### PROBLEM DESCRIPTION:
Format every line of the data as a JSON list of strings, one string per line, with blank lines dropped.

### EXTRACTED DATA:

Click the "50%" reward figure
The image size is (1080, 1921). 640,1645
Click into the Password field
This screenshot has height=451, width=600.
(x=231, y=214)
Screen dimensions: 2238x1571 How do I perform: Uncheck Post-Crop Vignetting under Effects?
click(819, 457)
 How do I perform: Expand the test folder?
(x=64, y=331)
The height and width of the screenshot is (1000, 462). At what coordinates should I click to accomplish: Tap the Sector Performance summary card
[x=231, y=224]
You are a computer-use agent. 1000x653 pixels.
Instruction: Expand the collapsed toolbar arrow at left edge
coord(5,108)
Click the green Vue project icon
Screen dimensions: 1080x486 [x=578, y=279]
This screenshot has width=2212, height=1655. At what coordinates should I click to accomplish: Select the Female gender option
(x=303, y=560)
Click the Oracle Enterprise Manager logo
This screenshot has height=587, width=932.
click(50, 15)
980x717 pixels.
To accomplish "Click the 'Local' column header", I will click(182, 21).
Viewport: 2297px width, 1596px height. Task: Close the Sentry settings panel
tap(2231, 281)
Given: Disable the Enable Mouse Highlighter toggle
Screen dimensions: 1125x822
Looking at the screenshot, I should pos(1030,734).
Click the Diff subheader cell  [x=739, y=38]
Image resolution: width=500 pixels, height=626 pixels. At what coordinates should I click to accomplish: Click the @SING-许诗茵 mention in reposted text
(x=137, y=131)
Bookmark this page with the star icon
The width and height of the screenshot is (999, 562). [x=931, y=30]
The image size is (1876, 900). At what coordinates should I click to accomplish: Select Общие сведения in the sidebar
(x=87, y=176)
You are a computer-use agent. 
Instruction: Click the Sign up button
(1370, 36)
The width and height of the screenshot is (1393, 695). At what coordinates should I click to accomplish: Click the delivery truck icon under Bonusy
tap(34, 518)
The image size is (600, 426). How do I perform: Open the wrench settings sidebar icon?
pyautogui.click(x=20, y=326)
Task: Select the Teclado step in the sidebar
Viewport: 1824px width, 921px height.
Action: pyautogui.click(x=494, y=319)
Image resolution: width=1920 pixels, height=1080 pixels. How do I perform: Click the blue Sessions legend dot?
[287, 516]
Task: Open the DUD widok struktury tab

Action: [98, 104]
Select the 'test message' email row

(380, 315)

### WRITTEN SOLUTION:
[
  "Click the \"50%\" reward figure",
  "The image size is (1080, 1921). 640,1645",
  "Click into the Password field",
  "This screenshot has height=451, width=600.",
  "(x=231, y=214)",
  "Screen dimensions: 2238x1571 How do I perform: Uncheck Post-Crop Vignetting under Effects?",
  "click(819, 457)",
  " How do I perform: Expand the test folder?",
  "(x=64, y=331)",
  "The height and width of the screenshot is (1000, 462). At what coordinates should I click to accomplish: Tap the Sector Performance summary card",
  "[x=231, y=224]",
  "You are a computer-use agent. 1000x653 pixels.",
  "Instruction: Expand the collapsed toolbar arrow at left edge",
  "coord(5,108)",
  "Click the green Vue project icon",
  "Screen dimensions: 1080x486 [x=578, y=279]",
  "This screenshot has width=2212, height=1655. At what coordinates should I click to accomplish: Select the Female gender option",
  "(x=303, y=560)",
  "Click the Oracle Enterprise Manager logo",
  "This screenshot has height=587, width=932.",
  "click(50, 15)",
  "980x717 pixels.",
  "To accomplish \"Click the 'Local' column header\", I will click(182, 21).",
  "Viewport: 2297px width, 1596px height. Task: Close the Sentry settings panel",
  "tap(2231, 281)",
  "Given: Disable the Enable Mouse Highlighter toggle",
  "Screen dimensions: 1125x822",
  "Looking at the screenshot, I should pos(1030,734).",
  "Click the Diff subheader cell  [x=739, y=38]",
  "Image resolution: width=500 pixels, height=626 pixels. At what coordinates should I click to accomplish: Click the @SING-许诗茵 mention in reposted text",
  "(x=137, y=131)",
  "Bookmark this page with the star icon",
  "The width and height of the screenshot is (999, 562). [x=931, y=30]",
  "The image size is (1876, 900). At what coordinates should I click to accomplish: Select Общие сведения in the sidebar",
  "(x=87, y=176)",
  "You are a computer-use agent. ",
  "Instruction: Click the Sign up button",
  "(1370, 36)",
  "The width and height of the screenshot is (1393, 695). At what coordinates should I click to accomplish: Click the delivery truck icon under Bonusy",
  "tap(34, 518)",
  "The image size is (600, 426). How do I perform: Open the wrench settings sidebar icon?",
  "pyautogui.click(x=20, y=326)",
  "Task: Select the Teclado step in the sidebar",
  "Viewport: 1824px width, 921px height.",
  "Action: pyautogui.click(x=494, y=319)",
  "Image resolution: width=1920 pixels, height=1080 pixels. How do I perform: Click the blue Sessions legend dot?",
  "[287, 516]",
  "Task: Open the DUD widok struktury tab",
  "Action: [98, 104]",
  "Select the 'test message' email row",
  "(380, 315)"
]